== Segment start ==

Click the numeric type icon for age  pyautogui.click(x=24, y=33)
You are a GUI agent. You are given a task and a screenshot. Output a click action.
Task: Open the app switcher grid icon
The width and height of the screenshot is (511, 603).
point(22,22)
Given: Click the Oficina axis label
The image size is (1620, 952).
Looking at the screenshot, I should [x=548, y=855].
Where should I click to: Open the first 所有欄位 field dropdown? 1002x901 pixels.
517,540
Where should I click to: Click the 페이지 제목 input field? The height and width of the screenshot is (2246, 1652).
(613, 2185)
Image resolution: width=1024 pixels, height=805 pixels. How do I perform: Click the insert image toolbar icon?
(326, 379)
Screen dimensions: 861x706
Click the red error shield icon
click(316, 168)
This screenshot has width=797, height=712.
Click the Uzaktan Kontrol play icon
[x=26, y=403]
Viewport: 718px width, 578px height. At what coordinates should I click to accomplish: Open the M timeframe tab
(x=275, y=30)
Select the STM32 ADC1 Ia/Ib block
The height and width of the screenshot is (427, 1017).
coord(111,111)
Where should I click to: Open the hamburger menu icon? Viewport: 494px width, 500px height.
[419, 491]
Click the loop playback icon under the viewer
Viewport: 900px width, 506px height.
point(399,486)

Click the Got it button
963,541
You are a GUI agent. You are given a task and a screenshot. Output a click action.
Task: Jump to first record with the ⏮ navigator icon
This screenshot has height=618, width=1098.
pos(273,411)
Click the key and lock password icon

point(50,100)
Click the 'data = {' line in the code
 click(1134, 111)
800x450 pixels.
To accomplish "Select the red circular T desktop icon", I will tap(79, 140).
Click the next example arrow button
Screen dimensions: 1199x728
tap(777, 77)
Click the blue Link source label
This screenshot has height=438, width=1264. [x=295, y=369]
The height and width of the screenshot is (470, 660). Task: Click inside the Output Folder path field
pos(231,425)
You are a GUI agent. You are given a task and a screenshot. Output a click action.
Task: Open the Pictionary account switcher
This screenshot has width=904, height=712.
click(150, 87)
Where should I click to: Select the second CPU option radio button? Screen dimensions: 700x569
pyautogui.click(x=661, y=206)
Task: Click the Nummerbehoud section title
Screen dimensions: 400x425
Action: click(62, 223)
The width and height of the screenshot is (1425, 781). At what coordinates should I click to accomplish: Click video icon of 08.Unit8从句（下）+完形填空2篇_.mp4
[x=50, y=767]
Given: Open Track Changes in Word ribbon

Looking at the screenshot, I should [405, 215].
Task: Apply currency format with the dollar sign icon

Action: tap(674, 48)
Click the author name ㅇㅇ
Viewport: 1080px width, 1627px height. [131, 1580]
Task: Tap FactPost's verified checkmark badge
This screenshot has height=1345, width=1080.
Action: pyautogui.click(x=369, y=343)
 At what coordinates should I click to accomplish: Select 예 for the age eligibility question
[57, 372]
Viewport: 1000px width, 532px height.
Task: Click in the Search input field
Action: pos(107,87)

== Segment end ==

## WORK TO BE COMPLETED
Send back every line of the listing above exactly.

## RESULT OF THIS EXERCISE
Click the numeric type icon for age  pyautogui.click(x=24, y=33)
You are a GUI agent. You are given a task and a screenshot. Output a click action.
Task: Open the app switcher grid icon
The width and height of the screenshot is (511, 603).
point(22,22)
Given: Click the Oficina axis label
The image size is (1620, 952).
Looking at the screenshot, I should [x=548, y=855].
Where should I click to: Open the first 所有欄位 field dropdown? 1002x901 pixels.
517,540
Where should I click to: Click the 페이지 제목 input field? The height and width of the screenshot is (2246, 1652).
(613, 2185)
Image resolution: width=1024 pixels, height=805 pixels. How do I perform: Click the insert image toolbar icon?
(326, 379)
Screen dimensions: 861x706
Click the red error shield icon
click(316, 168)
This screenshot has width=797, height=712.
Click the Uzaktan Kontrol play icon
[x=26, y=403]
Viewport: 718px width, 578px height. At what coordinates should I click to accomplish: Open the M timeframe tab
(x=275, y=30)
Select the STM32 ADC1 Ia/Ib block
The height and width of the screenshot is (427, 1017).
coord(111,111)
Where should I click to: Open the hamburger menu icon? Viewport: 494px width, 500px height.
[419, 491]
Click the loop playback icon under the viewer
Viewport: 900px width, 506px height.
point(399,486)

Click the Got it button
963,541
You are a GUI agent. You are given a task and a screenshot. Output a click action.
Task: Jump to first record with the ⏮ navigator icon
This screenshot has height=618, width=1098.
pos(273,411)
Click the key and lock password icon

point(50,100)
Click the 'data = {' line in the code
 click(1134, 111)
800x450 pixels.
To accomplish "Select the red circular T desktop icon", I will tap(79, 140).
Click the next example arrow button
Screen dimensions: 1199x728
tap(777, 77)
Click the blue Link source label
This screenshot has height=438, width=1264. [x=295, y=369]
The height and width of the screenshot is (470, 660). Task: Click inside the Output Folder path field
pos(231,425)
You are a GUI agent. You are given a task and a screenshot. Output a click action.
Task: Open the Pictionary account switcher
This screenshot has width=904, height=712.
click(150, 87)
Where should I click to: Select the second CPU option radio button? Screen dimensions: 700x569
pyautogui.click(x=661, y=206)
Task: Click the Nummerbehoud section title
Screen dimensions: 400x425
Action: click(62, 223)
The width and height of the screenshot is (1425, 781). At what coordinates should I click to accomplish: Click video icon of 08.Unit8从句（下）+完形填空2篇_.mp4
[x=50, y=767]
Given: Open Track Changes in Word ribbon

Looking at the screenshot, I should [405, 215].
Task: Apply currency format with the dollar sign icon

Action: tap(674, 48)
Click the author name ㅇㅇ
Viewport: 1080px width, 1627px height. [131, 1580]
Task: Tap FactPost's verified checkmark badge
This screenshot has height=1345, width=1080.
Action: pyautogui.click(x=369, y=343)
 At what coordinates should I click to accomplish: Select 예 for the age eligibility question
[57, 372]
Viewport: 1000px width, 532px height.
Task: Click in the Search input field
Action: pos(107,87)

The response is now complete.